**Entries provided**.

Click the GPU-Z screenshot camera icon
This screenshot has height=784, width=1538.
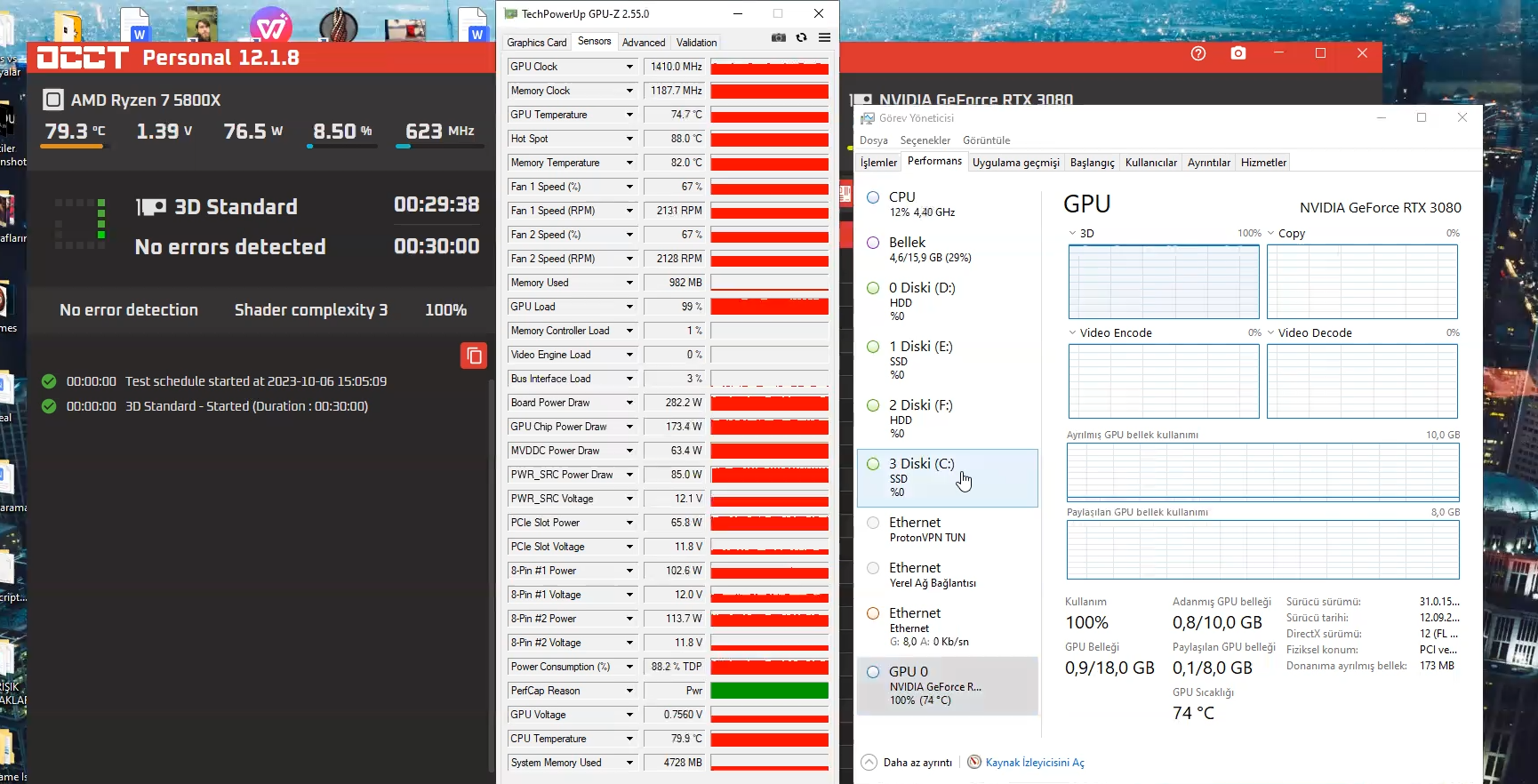(x=779, y=37)
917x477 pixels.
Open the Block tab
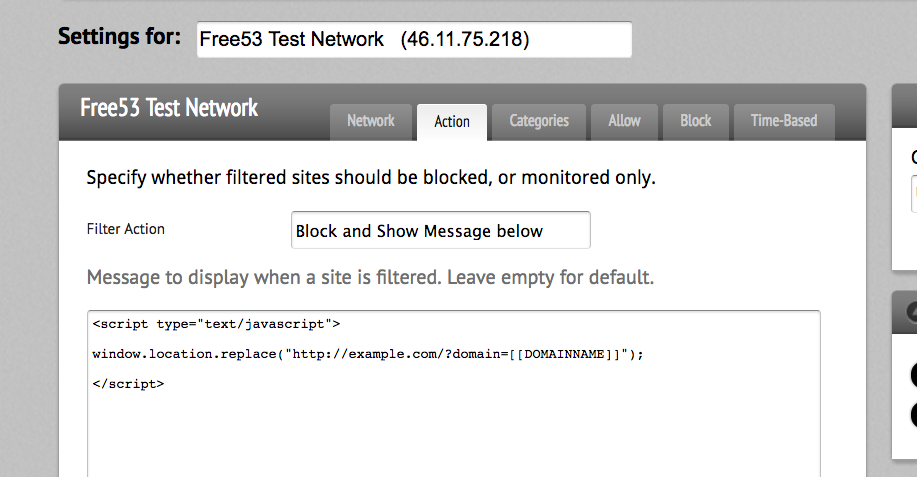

**What you will do**.
Set out the listing above as a numbered list with no blank lines, and leave the pictures out.

**Written solution**.
1. Click the GPU-Z screenshot camera icon
2. This screenshot has height=784, width=1538.
3. (x=779, y=37)
4. 917x477 pixels.
5. Open the Block tab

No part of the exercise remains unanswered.